== TAREFAS DO EXERCÍCIO ==
(1) Responda com base no texto sobre a armadilha da competência:
(a) Que papel do dia a dia é dado como exemplo no primeiro parágrafo?
(b) Em que outro mundo o texto diz ser fácil reconhecer essa armadilha?
(c) Segundo o texto, o que aconteceu com uma única oferta, mediante o precioso sangue de Cristo?
(2) Reescreva as linhas de dados, do início delas até a linha com "Top Crop Manager (395, 105)", inclusive, trocando "Search" por "Buscar" e mantendo todo o resto igual. Apresente somente essas linhas.

== TEXTO DA PÁGINA ==
Recordando esse episódio, considerei o quanto alguns papéis que assumo no dia-a-dia acabam me distanciando de mim mesmo. Por exemplo: como professor, não raro sucumbo à tentação de tentar dar um espetáculo a cada aula, numa tentativa de continuar garantindo a atenção de uma plateia cada vez mais dispersa.
É talvez o medo de errar e de perder valor aos olhos dos outros a razão pela qual decidimos nos manter tão enraizados no território da competência, dela precisando frequentemente dar exageradas demonstrações, sem sequer observarmos o quão artificiais nos tornamos. Rapidamente, o mundo se divide entre os que devem ser incensados, em virtude de suas capacidades, no altar da admiração dos menos dotados e os que se prestam a tal admiração, fazendo dela um alvo que dificilmente atingirão.
Não é difícil reconhecer essa armadilha da competência também no mundo religioso. Seu funcionamento favorece os desempenhos individuais e destaca pessoas possuidoras de habilidades especiais. Aliás, as instâncias da religião protagonizam a manutenção de muitos mitos: o do casamento perfeito, o dos filhos modelares, o da moralidade irrepreensível, o da fé e amor proverbiais, o da alegria inabalável mesmo na adversidade, o da liberação irrestrita e incondicional do perdão aos ofensores, o da vida devocional regular e sempre prazerosa, entre outros.
É verdade que nossa posição em Cristo é de uma dignidade sem par: fomos com ele ressuscitados e, com ele, nos assentamos em lugares celestiais (Ef. 2.6; Cl 3.1-4). Sim, com uma única oferta, mediante o precioso sangue de Cristo, fomos aperfeiçoados para sempre (Hb 10.14; Fp 3.15), no entanto estamos num processo contínuo de santificação e prosseguindo para alcançar aquilo para o que também fomos conquistados (Hb 10.14b; Fp 3.12-14).

== DADOS PARA USAR ==
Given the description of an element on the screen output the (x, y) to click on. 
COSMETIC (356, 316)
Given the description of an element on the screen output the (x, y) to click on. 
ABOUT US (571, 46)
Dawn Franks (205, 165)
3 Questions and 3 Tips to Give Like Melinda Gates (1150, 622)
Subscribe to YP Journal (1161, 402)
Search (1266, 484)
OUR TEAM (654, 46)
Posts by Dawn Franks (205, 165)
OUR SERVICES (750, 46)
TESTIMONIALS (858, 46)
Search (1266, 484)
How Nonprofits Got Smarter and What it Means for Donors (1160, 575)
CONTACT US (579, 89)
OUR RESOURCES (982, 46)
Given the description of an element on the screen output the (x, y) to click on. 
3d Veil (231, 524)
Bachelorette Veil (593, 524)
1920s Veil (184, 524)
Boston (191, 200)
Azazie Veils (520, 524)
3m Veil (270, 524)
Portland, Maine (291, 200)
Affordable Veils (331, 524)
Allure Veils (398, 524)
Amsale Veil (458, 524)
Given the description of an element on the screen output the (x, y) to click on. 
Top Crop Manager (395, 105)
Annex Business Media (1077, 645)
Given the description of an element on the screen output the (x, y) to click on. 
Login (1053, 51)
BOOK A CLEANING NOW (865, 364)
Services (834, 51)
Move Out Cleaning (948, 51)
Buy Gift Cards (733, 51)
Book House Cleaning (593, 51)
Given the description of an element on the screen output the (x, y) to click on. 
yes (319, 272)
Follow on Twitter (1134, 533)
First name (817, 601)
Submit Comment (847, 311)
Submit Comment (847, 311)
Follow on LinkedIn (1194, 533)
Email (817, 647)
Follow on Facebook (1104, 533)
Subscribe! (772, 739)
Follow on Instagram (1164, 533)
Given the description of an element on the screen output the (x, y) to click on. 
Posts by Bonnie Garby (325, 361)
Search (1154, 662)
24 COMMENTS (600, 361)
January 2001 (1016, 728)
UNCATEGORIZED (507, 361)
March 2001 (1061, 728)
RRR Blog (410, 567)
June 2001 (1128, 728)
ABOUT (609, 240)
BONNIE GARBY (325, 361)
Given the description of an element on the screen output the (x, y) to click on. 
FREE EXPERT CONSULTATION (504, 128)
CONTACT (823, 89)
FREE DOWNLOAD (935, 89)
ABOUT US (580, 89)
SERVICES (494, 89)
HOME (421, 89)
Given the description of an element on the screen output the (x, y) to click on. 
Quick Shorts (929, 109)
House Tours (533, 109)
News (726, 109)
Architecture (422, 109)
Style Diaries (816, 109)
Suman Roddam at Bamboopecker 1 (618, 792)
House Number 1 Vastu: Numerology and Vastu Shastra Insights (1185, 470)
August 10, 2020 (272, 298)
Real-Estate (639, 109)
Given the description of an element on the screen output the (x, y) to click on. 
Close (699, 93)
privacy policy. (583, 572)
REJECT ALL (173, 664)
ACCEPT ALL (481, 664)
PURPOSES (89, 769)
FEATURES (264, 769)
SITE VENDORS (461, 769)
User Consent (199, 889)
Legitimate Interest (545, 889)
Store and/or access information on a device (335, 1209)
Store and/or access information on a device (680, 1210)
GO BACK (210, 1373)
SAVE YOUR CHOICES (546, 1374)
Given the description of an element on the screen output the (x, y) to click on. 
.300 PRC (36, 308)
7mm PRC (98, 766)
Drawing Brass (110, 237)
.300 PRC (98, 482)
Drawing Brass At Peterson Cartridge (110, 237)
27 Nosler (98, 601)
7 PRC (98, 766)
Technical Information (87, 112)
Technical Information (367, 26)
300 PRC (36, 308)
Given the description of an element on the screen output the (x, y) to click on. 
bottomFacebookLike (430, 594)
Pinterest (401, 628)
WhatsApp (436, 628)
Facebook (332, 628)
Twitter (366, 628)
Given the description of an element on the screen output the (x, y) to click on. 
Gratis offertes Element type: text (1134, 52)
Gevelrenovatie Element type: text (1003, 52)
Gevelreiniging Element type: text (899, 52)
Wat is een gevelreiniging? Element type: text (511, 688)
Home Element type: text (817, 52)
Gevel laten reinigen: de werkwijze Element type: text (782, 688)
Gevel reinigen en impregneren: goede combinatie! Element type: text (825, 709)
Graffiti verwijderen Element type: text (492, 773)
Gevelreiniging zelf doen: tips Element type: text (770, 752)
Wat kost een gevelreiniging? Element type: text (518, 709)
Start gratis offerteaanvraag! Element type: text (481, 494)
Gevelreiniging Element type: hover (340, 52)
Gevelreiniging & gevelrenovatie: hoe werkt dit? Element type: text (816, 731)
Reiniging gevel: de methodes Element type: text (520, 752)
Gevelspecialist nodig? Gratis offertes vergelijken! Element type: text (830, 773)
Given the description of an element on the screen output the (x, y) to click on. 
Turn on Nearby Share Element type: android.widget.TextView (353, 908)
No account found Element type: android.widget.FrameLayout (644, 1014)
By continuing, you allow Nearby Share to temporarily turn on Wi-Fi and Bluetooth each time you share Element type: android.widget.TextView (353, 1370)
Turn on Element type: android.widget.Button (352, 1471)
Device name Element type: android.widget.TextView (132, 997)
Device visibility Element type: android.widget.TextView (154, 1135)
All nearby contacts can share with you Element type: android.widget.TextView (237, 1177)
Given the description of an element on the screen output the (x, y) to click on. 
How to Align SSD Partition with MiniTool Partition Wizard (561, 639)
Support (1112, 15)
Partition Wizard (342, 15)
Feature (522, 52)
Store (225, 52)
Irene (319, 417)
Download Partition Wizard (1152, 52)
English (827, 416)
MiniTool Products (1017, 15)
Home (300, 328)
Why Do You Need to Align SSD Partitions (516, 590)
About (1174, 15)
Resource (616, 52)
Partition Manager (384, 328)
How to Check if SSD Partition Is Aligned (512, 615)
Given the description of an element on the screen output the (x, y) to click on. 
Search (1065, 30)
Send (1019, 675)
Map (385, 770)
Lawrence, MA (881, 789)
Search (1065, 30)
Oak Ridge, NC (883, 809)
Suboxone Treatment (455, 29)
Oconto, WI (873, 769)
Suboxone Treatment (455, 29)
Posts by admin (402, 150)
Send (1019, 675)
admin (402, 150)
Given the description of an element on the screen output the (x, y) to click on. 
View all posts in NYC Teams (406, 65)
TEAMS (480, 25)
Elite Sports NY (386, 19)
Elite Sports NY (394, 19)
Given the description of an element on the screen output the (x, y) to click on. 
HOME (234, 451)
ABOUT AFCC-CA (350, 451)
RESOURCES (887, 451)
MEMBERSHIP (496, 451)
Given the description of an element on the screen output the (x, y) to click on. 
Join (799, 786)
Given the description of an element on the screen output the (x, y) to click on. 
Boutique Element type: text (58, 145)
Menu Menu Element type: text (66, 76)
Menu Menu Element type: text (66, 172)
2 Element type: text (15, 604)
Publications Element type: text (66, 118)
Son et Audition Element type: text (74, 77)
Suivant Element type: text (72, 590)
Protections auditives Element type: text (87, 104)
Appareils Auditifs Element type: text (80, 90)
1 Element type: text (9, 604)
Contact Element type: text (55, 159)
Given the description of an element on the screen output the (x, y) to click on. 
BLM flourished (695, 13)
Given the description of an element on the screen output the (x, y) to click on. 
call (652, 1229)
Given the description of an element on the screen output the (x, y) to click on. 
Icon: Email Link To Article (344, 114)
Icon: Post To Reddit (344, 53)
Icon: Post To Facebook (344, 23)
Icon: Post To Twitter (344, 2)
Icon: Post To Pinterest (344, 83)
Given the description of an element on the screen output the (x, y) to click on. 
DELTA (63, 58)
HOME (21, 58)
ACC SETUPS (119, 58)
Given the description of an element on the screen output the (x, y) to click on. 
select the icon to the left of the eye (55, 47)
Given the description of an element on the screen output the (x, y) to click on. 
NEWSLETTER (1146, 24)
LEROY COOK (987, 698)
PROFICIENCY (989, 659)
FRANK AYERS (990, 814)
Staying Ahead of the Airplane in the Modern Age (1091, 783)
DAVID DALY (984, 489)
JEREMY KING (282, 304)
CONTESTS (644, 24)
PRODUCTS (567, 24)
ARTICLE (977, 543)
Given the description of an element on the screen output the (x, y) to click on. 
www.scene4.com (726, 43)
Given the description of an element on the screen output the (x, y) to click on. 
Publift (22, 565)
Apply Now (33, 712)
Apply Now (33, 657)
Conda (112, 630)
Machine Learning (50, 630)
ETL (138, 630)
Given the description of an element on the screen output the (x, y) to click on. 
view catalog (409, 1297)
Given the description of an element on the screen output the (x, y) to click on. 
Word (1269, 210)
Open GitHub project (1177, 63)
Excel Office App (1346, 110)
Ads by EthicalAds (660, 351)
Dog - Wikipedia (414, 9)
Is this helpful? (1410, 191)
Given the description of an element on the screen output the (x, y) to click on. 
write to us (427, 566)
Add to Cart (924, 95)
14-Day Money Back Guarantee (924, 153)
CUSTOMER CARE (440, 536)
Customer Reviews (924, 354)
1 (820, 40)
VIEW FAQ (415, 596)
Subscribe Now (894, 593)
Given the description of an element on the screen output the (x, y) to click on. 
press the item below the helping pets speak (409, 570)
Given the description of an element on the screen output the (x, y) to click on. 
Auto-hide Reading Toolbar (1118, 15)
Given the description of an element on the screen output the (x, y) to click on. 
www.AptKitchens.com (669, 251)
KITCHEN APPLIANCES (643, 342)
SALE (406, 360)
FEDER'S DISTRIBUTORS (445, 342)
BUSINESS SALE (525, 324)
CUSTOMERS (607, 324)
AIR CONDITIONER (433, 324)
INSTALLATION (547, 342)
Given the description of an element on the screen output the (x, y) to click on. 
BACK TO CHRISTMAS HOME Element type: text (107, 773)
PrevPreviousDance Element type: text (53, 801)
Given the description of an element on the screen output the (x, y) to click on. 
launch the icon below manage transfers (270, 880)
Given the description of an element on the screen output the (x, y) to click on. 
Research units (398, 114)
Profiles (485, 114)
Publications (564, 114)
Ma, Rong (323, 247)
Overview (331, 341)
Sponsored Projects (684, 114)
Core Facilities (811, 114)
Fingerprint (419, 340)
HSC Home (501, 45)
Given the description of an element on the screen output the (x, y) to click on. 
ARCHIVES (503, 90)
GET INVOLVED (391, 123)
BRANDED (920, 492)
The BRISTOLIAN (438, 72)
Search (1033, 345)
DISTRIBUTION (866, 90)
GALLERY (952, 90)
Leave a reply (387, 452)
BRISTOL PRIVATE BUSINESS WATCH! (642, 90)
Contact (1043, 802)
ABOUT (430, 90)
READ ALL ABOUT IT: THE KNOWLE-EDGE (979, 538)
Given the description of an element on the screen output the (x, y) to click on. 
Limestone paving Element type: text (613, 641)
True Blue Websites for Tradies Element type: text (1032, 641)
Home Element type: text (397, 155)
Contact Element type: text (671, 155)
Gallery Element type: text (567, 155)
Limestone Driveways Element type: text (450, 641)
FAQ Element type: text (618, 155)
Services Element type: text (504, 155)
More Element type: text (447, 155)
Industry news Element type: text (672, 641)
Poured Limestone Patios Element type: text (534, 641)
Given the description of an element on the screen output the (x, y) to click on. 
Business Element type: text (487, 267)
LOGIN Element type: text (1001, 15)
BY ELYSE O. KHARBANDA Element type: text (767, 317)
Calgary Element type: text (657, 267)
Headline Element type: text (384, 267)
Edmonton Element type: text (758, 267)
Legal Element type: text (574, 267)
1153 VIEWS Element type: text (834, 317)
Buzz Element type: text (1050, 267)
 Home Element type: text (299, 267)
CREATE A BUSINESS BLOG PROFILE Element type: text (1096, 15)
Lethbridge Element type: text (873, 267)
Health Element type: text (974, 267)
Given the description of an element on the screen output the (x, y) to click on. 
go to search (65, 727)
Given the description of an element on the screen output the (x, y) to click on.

== PROBLEMAS RESOLVIDOS ==
(1)
(a) O de professor.
(b) No mundo religioso.
(c) Fomos aperfeiçoados para sempre.

(2)
Given the description of an element on the screen output the (x, y) to click on. 
COSMETIC (356, 316)
Given the description of an element on the screen output the (x, y) to click on. 
ABOUT US (571, 46)
Dawn Franks (205, 165)
3 Questions and 3 Tips to Give Like Melinda Gates (1150, 622)
Subscribe to YP Journal (1161, 402)
Buscar (1266, 484)
OUR TEAM (654, 46)
Posts by Dawn Franks (205, 165)
OUR SERVICES (750, 46)
TESTIMONIALS (858, 46)
Buscar (1266, 484)
How Nonprofits Got Smarter and What it Means for Donors (1160, 575)
CONTACT US (579, 89)
OUR RESOURCES (982, 46)
Given the description of an element on the screen output the (x, y) to click on. 
3d Veil (231, 524)
Bachelorette Veil (593, 524)
1920s Veil (184, 524)
Boston (191, 200)
Azazie Veils (520, 524)
3m Veil (270, 524)
Portland, Maine (291, 200)
Affordable Veils (331, 524)
Allure Veils (398, 524)
Amsale Veil (458, 524)
Given the description of an element on the screen output the (x, y) to click on. 
Top Crop Manager (395, 105)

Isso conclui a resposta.